Activity -> With no line omitted, restate the records below exactly as they appear.

------ Provided information

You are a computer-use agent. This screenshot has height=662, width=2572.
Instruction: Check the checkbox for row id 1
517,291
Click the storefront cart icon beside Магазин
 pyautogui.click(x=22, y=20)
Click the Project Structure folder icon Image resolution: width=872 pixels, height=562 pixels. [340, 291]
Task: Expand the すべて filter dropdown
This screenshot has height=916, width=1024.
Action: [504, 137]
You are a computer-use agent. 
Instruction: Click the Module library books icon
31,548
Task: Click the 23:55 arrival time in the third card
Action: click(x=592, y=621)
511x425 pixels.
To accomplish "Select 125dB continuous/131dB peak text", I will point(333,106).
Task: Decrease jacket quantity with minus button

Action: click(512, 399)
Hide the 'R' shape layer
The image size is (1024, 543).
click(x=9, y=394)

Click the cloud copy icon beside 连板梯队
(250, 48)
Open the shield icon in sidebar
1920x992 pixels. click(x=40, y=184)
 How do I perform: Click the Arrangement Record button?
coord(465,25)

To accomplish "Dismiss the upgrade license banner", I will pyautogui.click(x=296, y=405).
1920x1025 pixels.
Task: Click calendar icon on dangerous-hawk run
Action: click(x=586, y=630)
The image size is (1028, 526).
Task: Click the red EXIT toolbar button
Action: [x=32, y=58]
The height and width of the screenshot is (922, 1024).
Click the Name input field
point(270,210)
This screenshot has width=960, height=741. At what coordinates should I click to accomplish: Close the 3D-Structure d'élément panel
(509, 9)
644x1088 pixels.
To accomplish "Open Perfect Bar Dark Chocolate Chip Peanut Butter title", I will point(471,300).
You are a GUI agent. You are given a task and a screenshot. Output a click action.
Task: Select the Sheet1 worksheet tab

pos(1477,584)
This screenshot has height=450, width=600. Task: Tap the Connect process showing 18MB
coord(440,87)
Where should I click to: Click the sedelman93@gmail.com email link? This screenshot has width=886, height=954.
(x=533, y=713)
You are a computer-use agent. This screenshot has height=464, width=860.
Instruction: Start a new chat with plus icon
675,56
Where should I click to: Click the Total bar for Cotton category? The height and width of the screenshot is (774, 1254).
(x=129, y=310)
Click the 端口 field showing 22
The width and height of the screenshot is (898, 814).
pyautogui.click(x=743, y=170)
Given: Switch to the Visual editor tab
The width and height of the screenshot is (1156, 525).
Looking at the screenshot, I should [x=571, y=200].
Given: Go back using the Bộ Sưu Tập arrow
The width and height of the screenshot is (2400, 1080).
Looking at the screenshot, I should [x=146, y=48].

------------

Exercise solution ->
You are a computer-use agent. This screenshot has height=662, width=2572.
Instruction: Check the checkbox for row id 1
517,291
Click the storefront cart icon beside Магазин
 pyautogui.click(x=22, y=20)
Click the Project Structure folder icon Image resolution: width=872 pixels, height=562 pixels. [340, 291]
Task: Expand the すべて filter dropdown
This screenshot has height=916, width=1024.
Action: [504, 137]
You are a computer-use agent. 
Instruction: Click the Module library books icon
31,548
Task: Click the 23:55 arrival time in the third card
Action: click(x=592, y=621)
511x425 pixels.
To accomplish "Select 125dB continuous/131dB peak text", I will point(333,106).
Task: Decrease jacket quantity with minus button

Action: click(512, 399)
Hide the 'R' shape layer
The image size is (1024, 543).
click(x=9, y=394)

Click the cloud copy icon beside 连板梯队
(250, 48)
Open the shield icon in sidebar
1920x992 pixels. click(x=40, y=184)
 How do I perform: Click the Arrangement Record button?
coord(465,25)

To accomplish "Dismiss the upgrade license banner", I will pyautogui.click(x=296, y=405).
1920x1025 pixels.
Task: Click calendar icon on dangerous-hawk run
Action: click(x=586, y=630)
The image size is (1028, 526).
Task: Click the red EXIT toolbar button
Action: [x=32, y=58]
The height and width of the screenshot is (922, 1024).
Click the Name input field
point(270,210)
This screenshot has width=960, height=741. At what coordinates should I click to accomplish: Close the 3D-Structure d'élément panel
(509, 9)
644x1088 pixels.
To accomplish "Open Perfect Bar Dark Chocolate Chip Peanut Butter title", I will point(471,300).
You are a GUI agent. You are given a task and a screenshot. Output a click action.
Task: Select the Sheet1 worksheet tab

pos(1477,584)
This screenshot has height=450, width=600. Task: Tap the Connect process showing 18MB
coord(440,87)
Where should I click to: Click the sedelman93@gmail.com email link? This screenshot has width=886, height=954.
(x=533, y=713)
You are a computer-use agent. This screenshot has height=464, width=860.
Instruction: Start a new chat with plus icon
675,56
Where should I click to: Click the Total bar for Cotton category? The height and width of the screenshot is (774, 1254).
(x=129, y=310)
Click the 端口 field showing 22
The width and height of the screenshot is (898, 814).
pyautogui.click(x=743, y=170)
Given: Switch to the Visual editor tab
The width and height of the screenshot is (1156, 525).
Looking at the screenshot, I should [x=571, y=200].
Given: Go back using the Bộ Sưu Tập arrow
The width and height of the screenshot is (2400, 1080).
Looking at the screenshot, I should [x=146, y=48].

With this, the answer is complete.